■ Available records
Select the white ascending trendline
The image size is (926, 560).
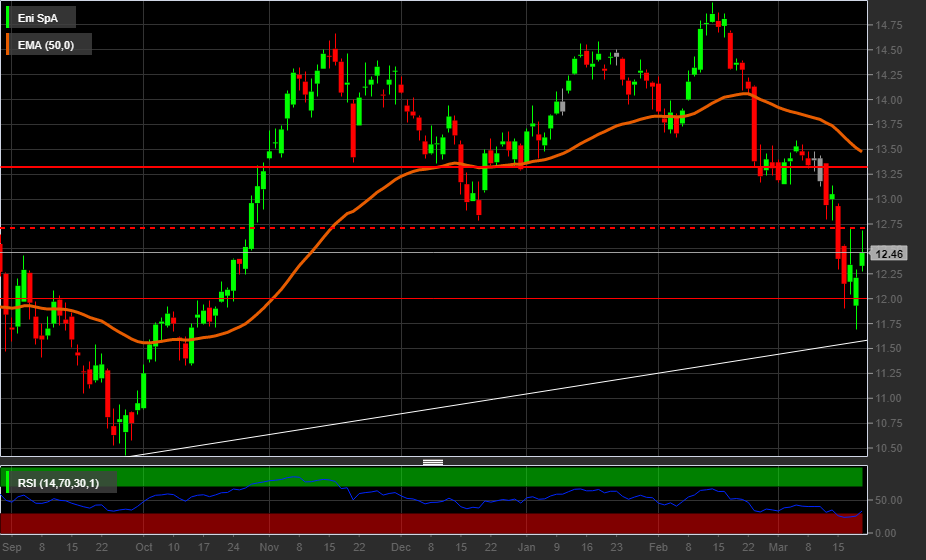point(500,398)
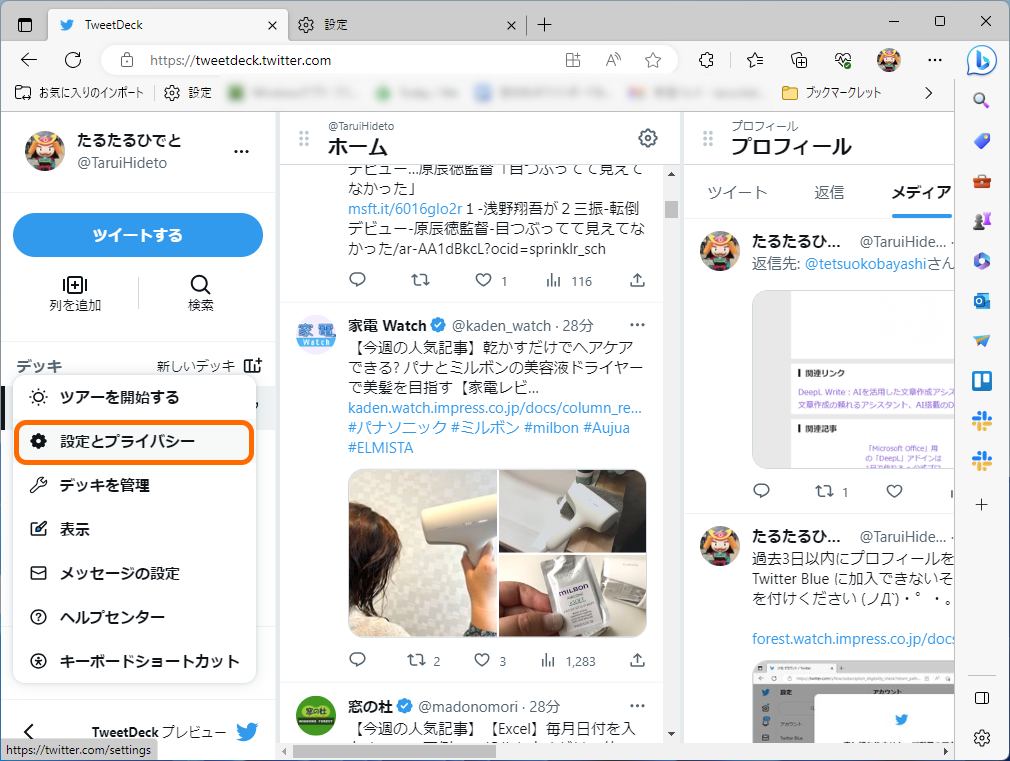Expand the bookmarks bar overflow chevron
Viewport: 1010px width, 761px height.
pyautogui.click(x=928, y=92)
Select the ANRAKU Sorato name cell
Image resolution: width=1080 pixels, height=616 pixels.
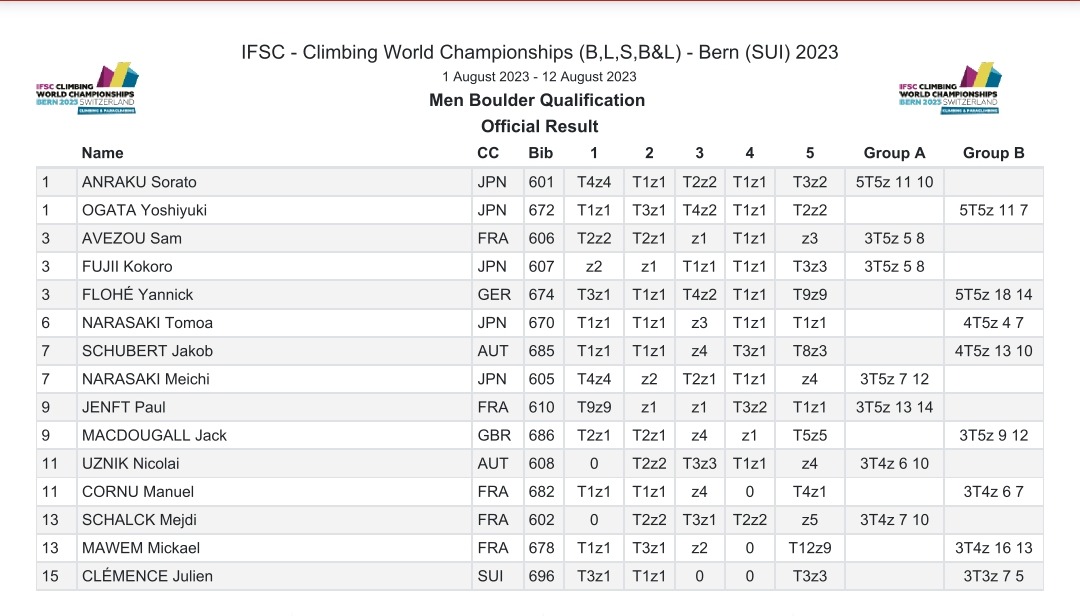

■ Required action
Could you copy the listing above exactly, without its pictures?

■ Completed exercise
Select the white ascending trendline
The image size is (926, 560).
point(500,398)
Expand the bookmarks bar overflow chevron
Viewport: 1010px width, 761px height.
pyautogui.click(x=928, y=92)
Select the ANRAKU Sorato name cell
Image resolution: width=1080 pixels, height=616 pixels.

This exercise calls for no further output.